Limit Airflow DAG Visibility By AD/LDAP Groups
I think there are two different problems posed here:
First, LDAP authentication. Airflow provides support for LDAP authentication built on ldap3. The example in the linked doc shows how to associate Airflow roles with LDAP groups (e.g., the data_profiler_filter
part).
Second, restricting DAG access by group. As of the time of this writing, the current version of Airflow (1.9), doesn't support limiting visibility of DAGs by group. The recent work on role-based access control (RBAC) changes this. I've listed 3 different options for addressing this problem below.
Option 1 - RBAC (most control, available in Airflow ≥ 1.10)
The new RBAC features add support for permissions like this and is the best for fine-grained control. It uses a permission system built on Flask App Builder.
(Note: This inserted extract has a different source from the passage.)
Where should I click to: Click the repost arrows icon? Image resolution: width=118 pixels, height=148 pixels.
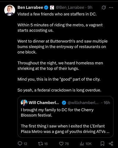click(x=41, y=144)

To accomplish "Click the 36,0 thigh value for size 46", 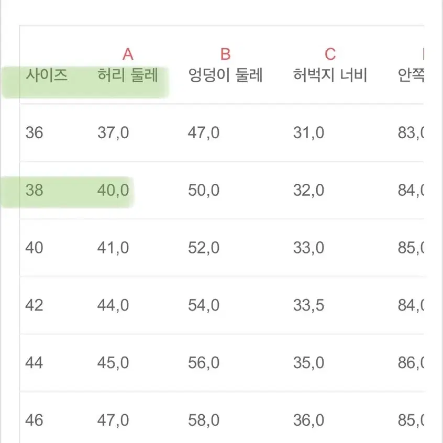I will (x=308, y=420).
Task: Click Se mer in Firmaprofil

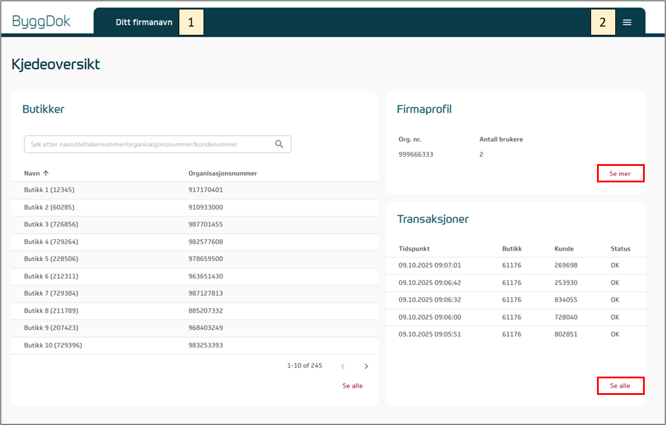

This was created by a company with a very similar use case to what you mentioned which is discussed in more detail in the Jira issue.
More info can be found in:
- RBAC proposal
- AIRFLOW-85 - Create DAGs UI
- PR #3015
The RBAC webserver UI is available on master now in airflow/www_rbac. Other features around RBAC are also being actively developed to further improve security in a multi-tenancy setup.
Note: There's also ongoing work on a new DAG-level access control (DLAC) feature in AIRFLOW-2267 which builds upon the RBAC work to introduce even more fine-grained control. More info can be found in the design doc and PR #3197.
Option 2 - Multi-tenancy with owners (simplest, available in Airflow < 1.10)
A second option you can consider for medium-grained control is a multi-tenancy setup using webserver.filter_by_owner
and setting one explicit owner
(a user, not a group) for each DAG. "With this, a user will see only the dags which it is owner of, unless it is a superuser."
Aside: A related feature you might be interested in running tasks as a specific user with impersonation using run_as_user
or core.default_impersonation
.
Option 3 - Run multiple separate Airflow instances (highest isolation)
A third option for coarse-grained control that some companies choose is to run multiple separate Airflow instances, one per team. This is probably the most practical for those looking to run multiple teams' DAGs in isolation today. If you happen to use Astronomer Enterprise, we support spinning up multiple Airflow instances.